══ TASK INPUTS ══

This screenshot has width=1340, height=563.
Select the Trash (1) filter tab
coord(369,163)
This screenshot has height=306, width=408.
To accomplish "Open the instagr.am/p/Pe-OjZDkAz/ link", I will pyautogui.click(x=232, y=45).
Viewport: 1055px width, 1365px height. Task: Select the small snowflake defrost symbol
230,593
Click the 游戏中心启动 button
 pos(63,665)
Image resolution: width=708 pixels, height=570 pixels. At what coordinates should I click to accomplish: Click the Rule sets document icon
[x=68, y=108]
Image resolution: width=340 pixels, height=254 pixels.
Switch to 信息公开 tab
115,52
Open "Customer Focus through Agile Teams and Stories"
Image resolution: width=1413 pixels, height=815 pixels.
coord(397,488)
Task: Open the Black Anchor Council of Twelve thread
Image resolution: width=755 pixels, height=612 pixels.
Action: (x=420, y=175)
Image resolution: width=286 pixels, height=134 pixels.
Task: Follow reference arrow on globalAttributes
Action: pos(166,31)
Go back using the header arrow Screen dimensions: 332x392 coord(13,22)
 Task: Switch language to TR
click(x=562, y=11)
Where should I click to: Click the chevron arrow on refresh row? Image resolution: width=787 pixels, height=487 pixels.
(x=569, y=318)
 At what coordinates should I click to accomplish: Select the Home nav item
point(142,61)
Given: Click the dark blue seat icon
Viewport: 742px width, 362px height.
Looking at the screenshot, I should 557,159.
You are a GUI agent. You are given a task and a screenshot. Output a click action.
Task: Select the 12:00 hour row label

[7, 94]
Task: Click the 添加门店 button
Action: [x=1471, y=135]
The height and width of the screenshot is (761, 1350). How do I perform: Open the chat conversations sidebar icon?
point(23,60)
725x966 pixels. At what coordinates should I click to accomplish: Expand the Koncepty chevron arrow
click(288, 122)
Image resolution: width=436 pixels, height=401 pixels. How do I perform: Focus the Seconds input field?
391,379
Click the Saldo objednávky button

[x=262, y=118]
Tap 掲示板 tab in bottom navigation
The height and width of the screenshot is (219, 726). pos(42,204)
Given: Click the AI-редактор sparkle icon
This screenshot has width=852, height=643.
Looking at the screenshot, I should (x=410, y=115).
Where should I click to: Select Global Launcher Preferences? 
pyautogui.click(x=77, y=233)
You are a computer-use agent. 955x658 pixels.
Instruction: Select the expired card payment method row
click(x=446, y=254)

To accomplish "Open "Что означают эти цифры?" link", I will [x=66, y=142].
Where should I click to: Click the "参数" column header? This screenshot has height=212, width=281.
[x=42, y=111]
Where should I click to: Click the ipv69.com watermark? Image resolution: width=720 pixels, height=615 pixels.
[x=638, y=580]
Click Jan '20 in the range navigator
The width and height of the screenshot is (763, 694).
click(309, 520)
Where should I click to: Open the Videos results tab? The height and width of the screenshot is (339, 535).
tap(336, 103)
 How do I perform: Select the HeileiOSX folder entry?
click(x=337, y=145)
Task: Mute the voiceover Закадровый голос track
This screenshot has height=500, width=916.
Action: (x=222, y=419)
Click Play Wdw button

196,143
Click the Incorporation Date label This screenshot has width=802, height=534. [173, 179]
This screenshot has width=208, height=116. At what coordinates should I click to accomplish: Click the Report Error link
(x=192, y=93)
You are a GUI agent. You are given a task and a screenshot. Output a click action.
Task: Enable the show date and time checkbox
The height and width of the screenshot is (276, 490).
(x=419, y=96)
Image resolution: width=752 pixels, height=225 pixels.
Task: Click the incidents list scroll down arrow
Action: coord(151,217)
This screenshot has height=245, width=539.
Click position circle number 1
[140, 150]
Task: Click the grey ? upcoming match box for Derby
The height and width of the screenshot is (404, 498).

═══

WORK TO BE COMPLETED ::
Give an exact repetition of all the material.

RESPONSE TO THE TASK ::
This screenshot has width=1340, height=563.
Select the Trash (1) filter tab
coord(369,163)
This screenshot has height=306, width=408.
To accomplish "Open the instagr.am/p/Pe-OjZDkAz/ link", I will pyautogui.click(x=232, y=45).
Viewport: 1055px width, 1365px height. Task: Select the small snowflake defrost symbol
230,593
Click the 游戏中心启动 button
 pos(63,665)
Image resolution: width=708 pixels, height=570 pixels. At what coordinates should I click to accomplish: Click the Rule sets document icon
[x=68, y=108]
Image resolution: width=340 pixels, height=254 pixels.
Switch to 信息公开 tab
115,52
Open "Customer Focus through Agile Teams and Stories"
Image resolution: width=1413 pixels, height=815 pixels.
coord(397,488)
Task: Open the Black Anchor Council of Twelve thread
Image resolution: width=755 pixels, height=612 pixels.
Action: (x=420, y=175)
Image resolution: width=286 pixels, height=134 pixels.
Task: Follow reference arrow on globalAttributes
Action: pos(166,31)
Go back using the header arrow Screen dimensions: 332x392 coord(13,22)
 Task: Switch language to TR
click(x=562, y=11)
Where should I click to: Click the chevron arrow on refresh row? Image resolution: width=787 pixels, height=487 pixels.
(x=569, y=318)
 At what coordinates should I click to accomplish: Select the Home nav item
point(142,61)
Given: Click the dark blue seat icon
Viewport: 742px width, 362px height.
Looking at the screenshot, I should 557,159.
You are a GUI agent. You are given a task and a screenshot. Output a click action.
Task: Select the 12:00 hour row label

[7, 94]
Task: Click the 添加门店 button
Action: [x=1471, y=135]
The height and width of the screenshot is (761, 1350). How do I perform: Open the chat conversations sidebar icon?
point(23,60)
725x966 pixels. At what coordinates should I click to accomplish: Expand the Koncepty chevron arrow
click(288, 122)
Image resolution: width=436 pixels, height=401 pixels. How do I perform: Focus the Seconds input field?
391,379
Click the Saldo objednávky button

[x=262, y=118]
Tap 掲示板 tab in bottom navigation
The height and width of the screenshot is (219, 726). pos(42,204)
Given: Click the AI-редактор sparkle icon
This screenshot has width=852, height=643.
Looking at the screenshot, I should (x=410, y=115).
Where should I click to: Select Global Launcher Preferences? 
pyautogui.click(x=77, y=233)
You are a computer-use agent. 955x658 pixels.
Instruction: Select the expired card payment method row
click(x=446, y=254)

To accomplish "Open "Что означают эти цифры?" link", I will [x=66, y=142].
Where should I click to: Click the "参数" column header? This screenshot has height=212, width=281.
[x=42, y=111]
Where should I click to: Click the ipv69.com watermark? Image resolution: width=720 pixels, height=615 pixels.
[x=638, y=580]
Click Jan '20 in the range navigator
The width and height of the screenshot is (763, 694).
click(309, 520)
Where should I click to: Open the Videos results tab? The height and width of the screenshot is (339, 535).
tap(336, 103)
 How do I perform: Select the HeileiOSX folder entry?
click(x=337, y=145)
Task: Mute the voiceover Закадровый голос track
This screenshot has height=500, width=916.
Action: (x=222, y=419)
Click Play Wdw button

196,143
Click the Incorporation Date label This screenshot has width=802, height=534. [173, 179]
This screenshot has width=208, height=116. At what coordinates should I click to accomplish: Click the Report Error link
(x=192, y=93)
You are a GUI agent. You are given a task and a screenshot. Output a click action.
Task: Enable the show date and time checkbox
The height and width of the screenshot is (276, 490).
(x=419, y=96)
Image resolution: width=752 pixels, height=225 pixels.
Task: Click the incidents list scroll down arrow
Action: coord(151,217)
This screenshot has height=245, width=539.
Click position circle number 1
[140, 150]
Task: Click the grey ? upcoming match box for Derby
The height and width of the screenshot is (404, 498).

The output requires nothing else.